July 21, 2014

Gay landmark Giovanni’s Room to reopen

by

giovanniBack in May, we reported on the sad news of the closing of Giovanni’s Room—the oldest LGBT bookstore in America—and the frustrating revelation that it could have been saved. The Philadelphia institution’s owner Ed Hermance had said that the store was losing thousands of dollars, placing the blame squarely at the feet of Amazon and other retail giants, and the announcement of the closing was lamented by the gay community in Philly and beyond.

But now, Judith Rosen writes for Publishers Weekly, Hermance has found a buyer for the store and it’s looking very likely that it will reopen its doors by this fall. Giovanni’s Room has had a circuitous path to get to this point, with, as Rosen puts it, ” almost as many plot twists as the James Baldwin novel for which it is named.” Hermance had announced a possible closing in January, only to keep it open through May; and the company Queer Books LLC formed with the goal of buying the store, was in talks to do so, and only found out about the closing via Hermance’s May press conference.

Per Rosen’s report in PW, the buyer interested in Giovanni’s Room is a local LGBT organization, so it very well could be Queer Books; though Hermance has declined to name names until the final papers are signed.

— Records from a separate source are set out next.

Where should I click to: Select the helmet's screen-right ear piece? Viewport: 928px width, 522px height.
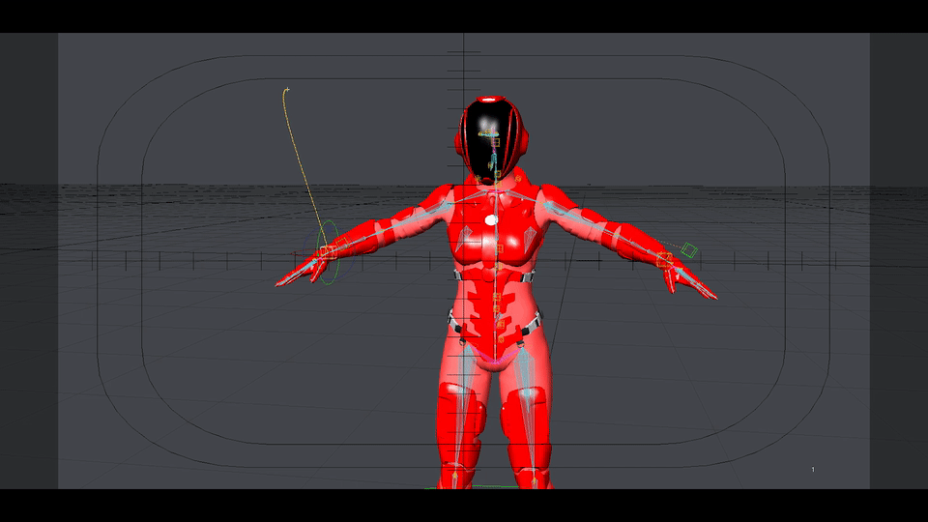pos(525,142)

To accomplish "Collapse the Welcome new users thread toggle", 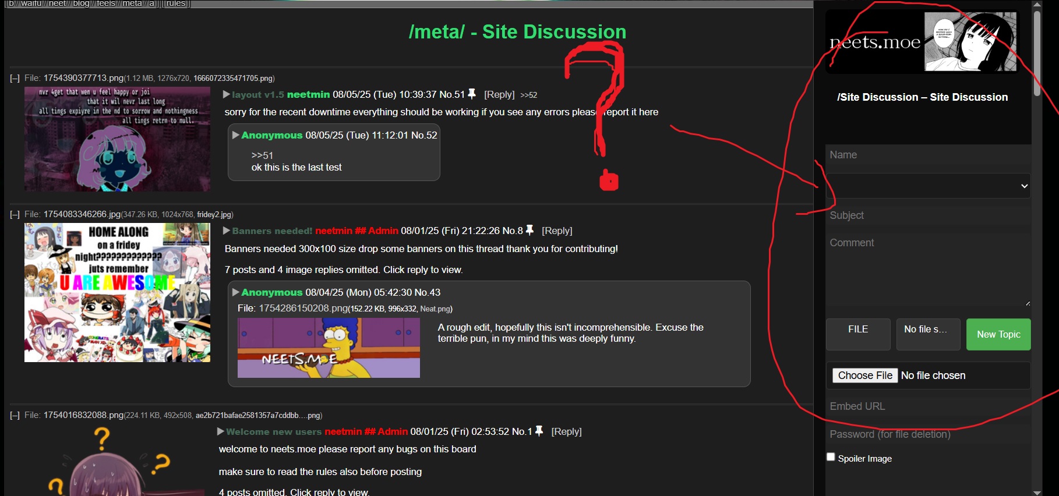I will coord(15,415).
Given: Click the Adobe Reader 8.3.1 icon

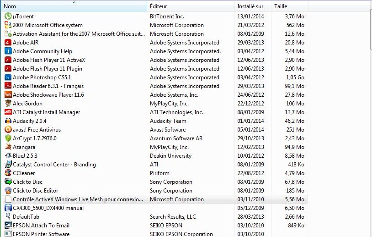Looking at the screenshot, I should click(x=8, y=86).
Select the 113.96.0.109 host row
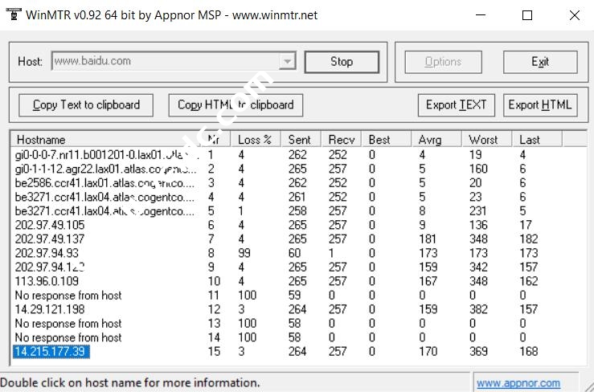 [47, 281]
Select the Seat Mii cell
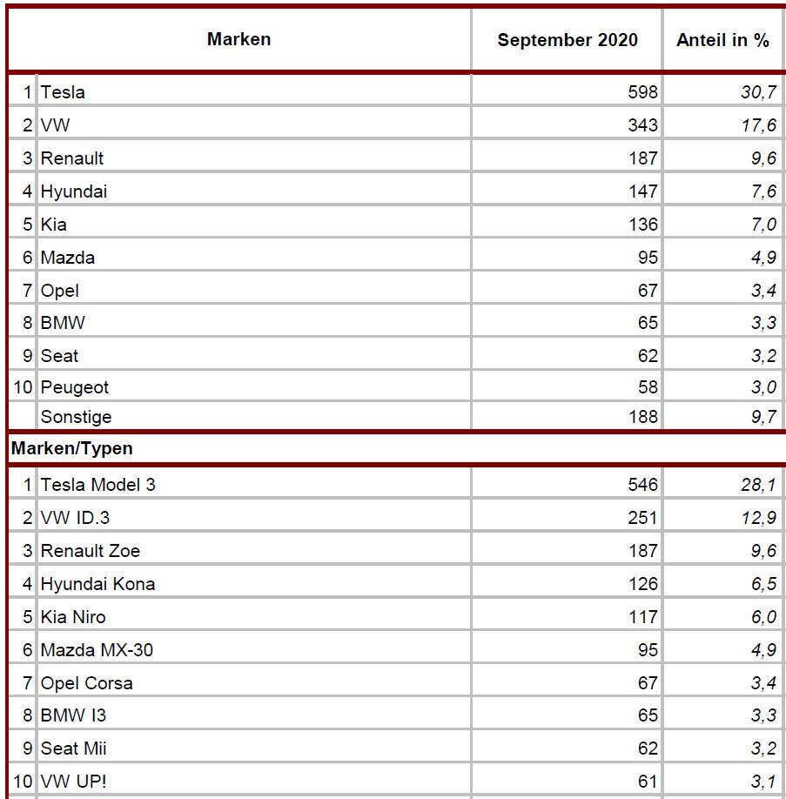 pyautogui.click(x=74, y=749)
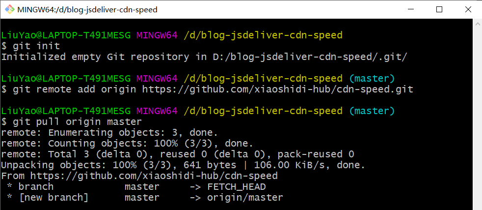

When he announced the closing in May, Hermance said, of the possibility of new owners coming in, “Whatever it is that they do, it will have to be something different than what we are doing now. It won’t survive if it isn’t different”—advice that the new buyers seem to have taken to heart. For one thing, the store will be stocking more used LGBT titles than it has in the past, and “new sidelines, including fine furniture in one of the store’s five rooms.”

If all goes according to schedule, the new owner will take over as of August 1, and open for business by the fall.

 

Nick Davies is a publicist at Melville House.